Unconstrained mining of transcript data reveals increased alternative splicing complexity in the human transcriptome
I. G. Mollet1,*, Claudia Ben-Dov2, Daniel Felício-Silva1, A. R. Grosso1, Pedro Eleutério1, Ruben Alves1, Ray Staller3, Tito Santos Silva4 and Maria Carmo-Fonseca1
1Instituto de Medicina Molecular, Faculdade de Medicina, Universidade de Lisboa, Av. Prof. Egas Moniz, 1649-028 Lisbon, Portugal, 2CRG-Centre de Regulació Genómica, Barcelona, Spain, 3Independent Senior Consultant on Statistics & Mathematics, Amsterdam, the Netherlands and 4Faculdade de Engenharia, Universidade Católica Portuguesa, Lisbon, Portugal
*To whom correspondence should be addressed. Tel: ; Fax: +46(0)40-391222; Email: firstname.lastname@example.org; email@example.com
Received November 17, 2009. Revised February 22, 2010. Accepted March 9, 2010.

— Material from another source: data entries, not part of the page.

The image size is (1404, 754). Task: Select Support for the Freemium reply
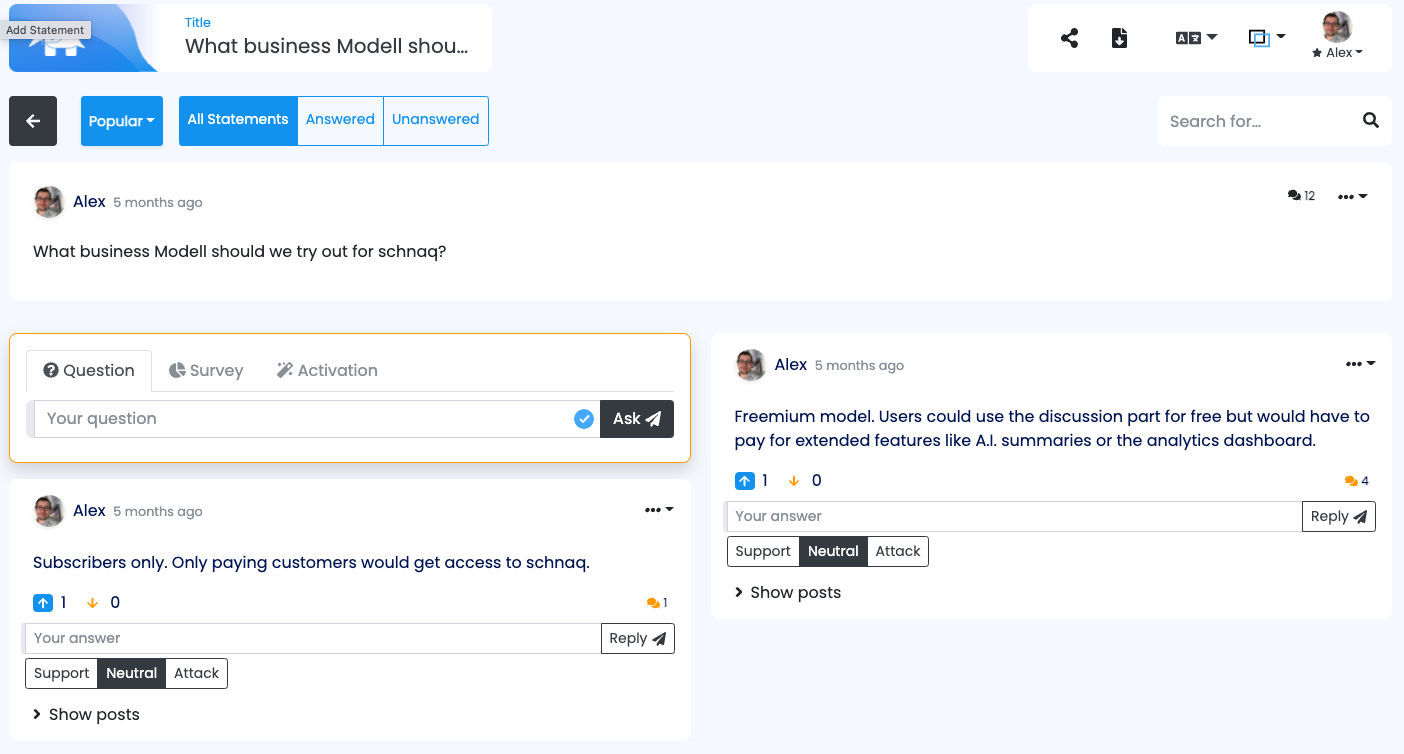(x=763, y=551)
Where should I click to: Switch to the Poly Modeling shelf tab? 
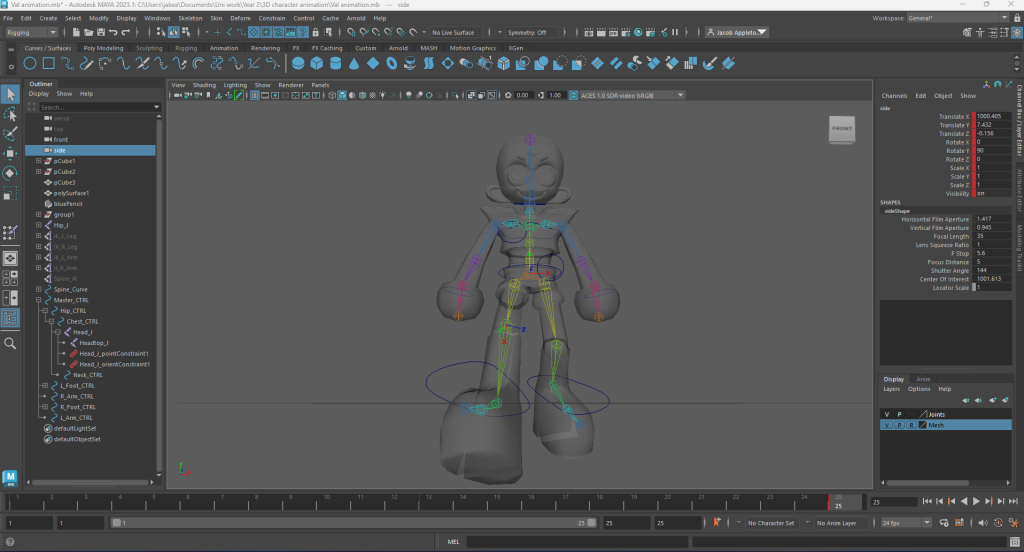click(103, 47)
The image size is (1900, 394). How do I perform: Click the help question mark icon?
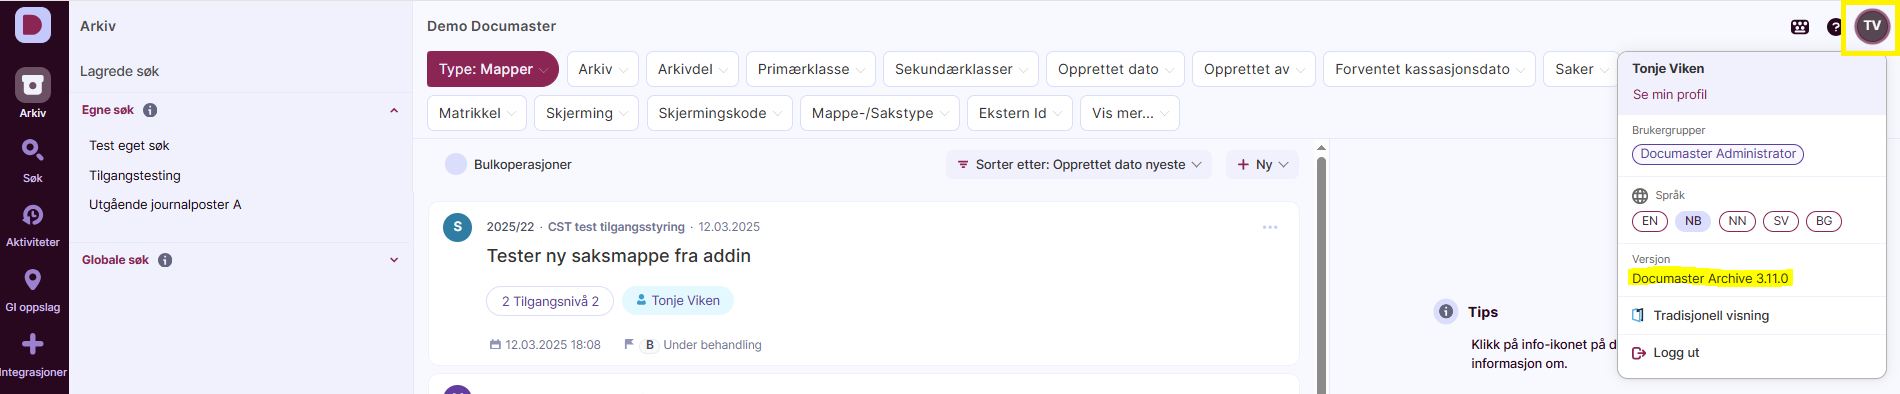coord(1835,27)

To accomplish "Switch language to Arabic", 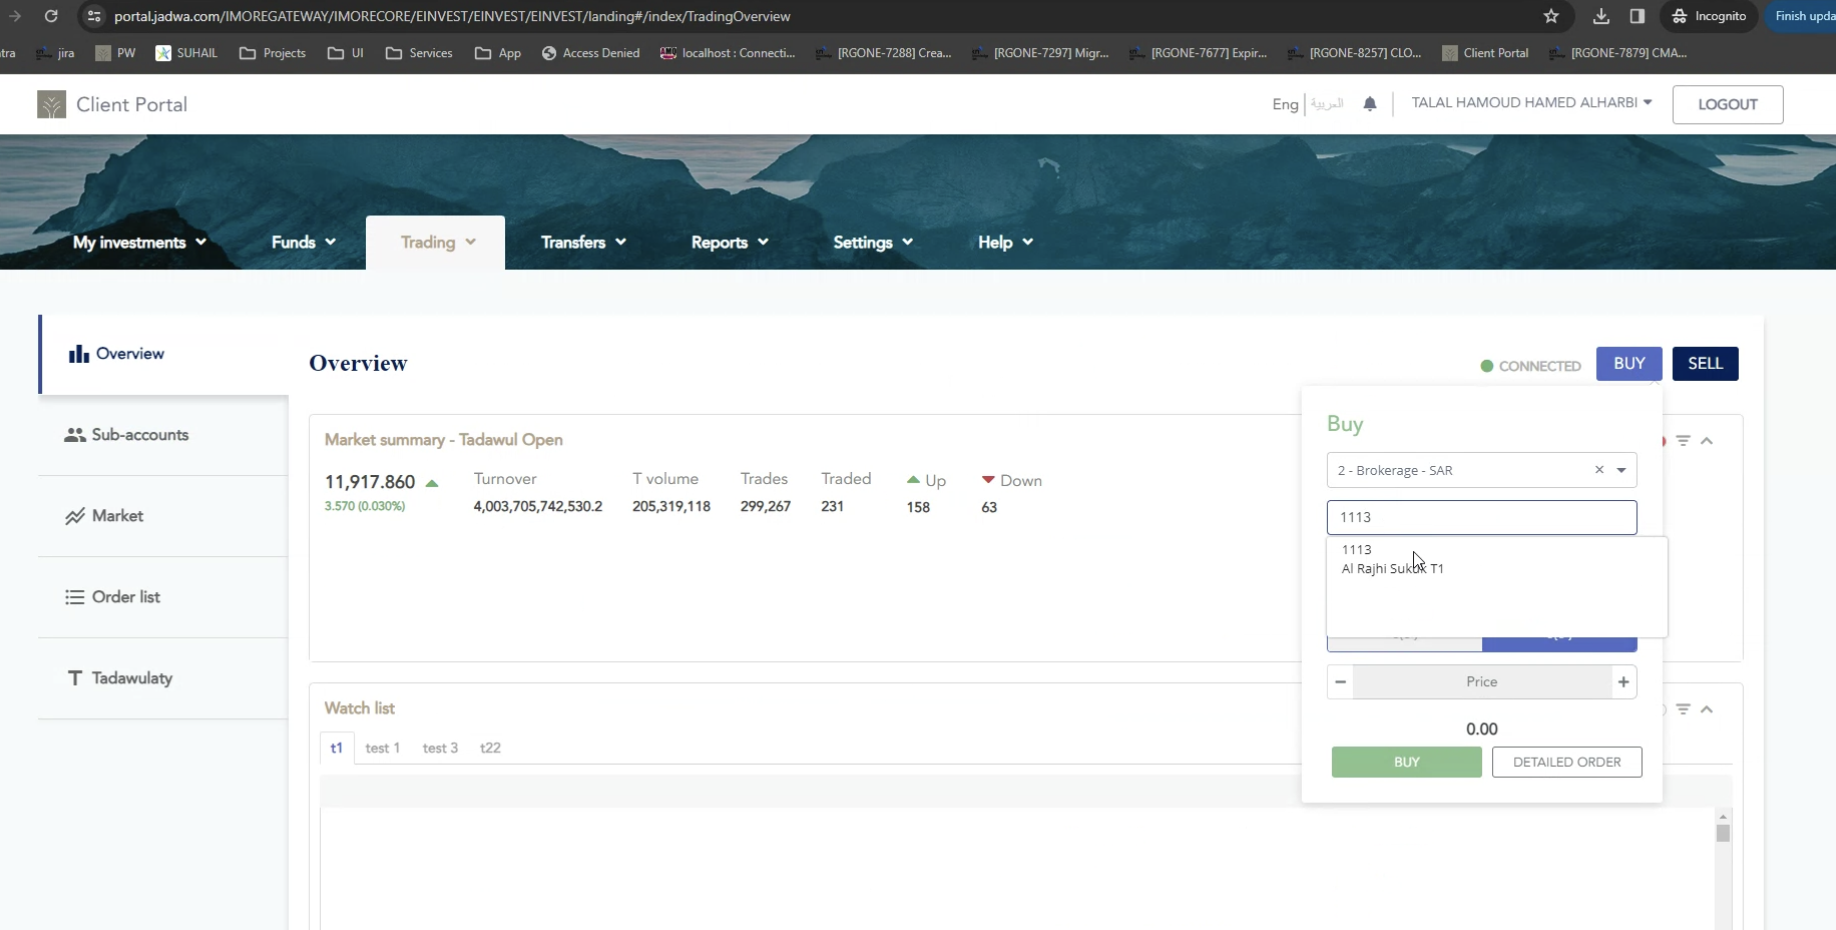I will (1327, 104).

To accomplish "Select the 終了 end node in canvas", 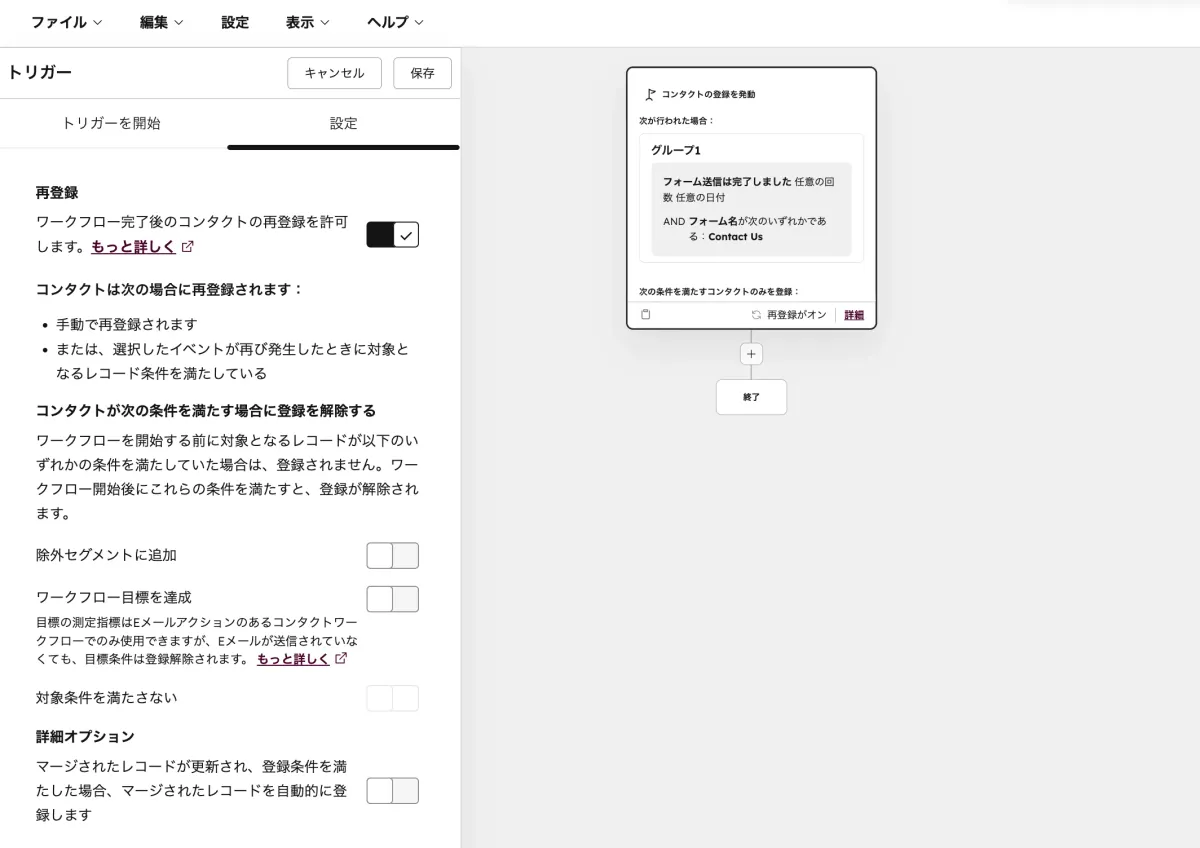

Mining massive amounts of transcript data for alternative splicing information is paramount to help understand how the maturation of RNA regulates gene expression. We developed an algorithm to cluster transcript data to annotated genes to detect unannotated splice variants. A higher number of alternatively spliced genes and isoforms were found compared to other alternative splicing databases. Comparison of human and mouse data revealed a marked increase, in human, of splice variants incorporating novel exons and retained introns. Previously unannotated exons were validated by tiling array expression data and shown to correspond preferentially to novel first exons. Retained introns were validated by tiling array and deep sequencing data. The majority of retained introns were shorter than 500 nt and had weak polypyrimidine tracts. A subset of retained introns matching small RNAs and displaying a high GC content suggests a possible coordination between splicing regulation and production of noncoding RNAs. Conservation of unannotated exons and retained introns was higher in horse, dog and cow than in rodents, and 64% of exon sequences were only found in primates. This analysis highlights previously bypassed alternative splice variants, which may be crucial to deciphering more complex pathways of gene regulation in human.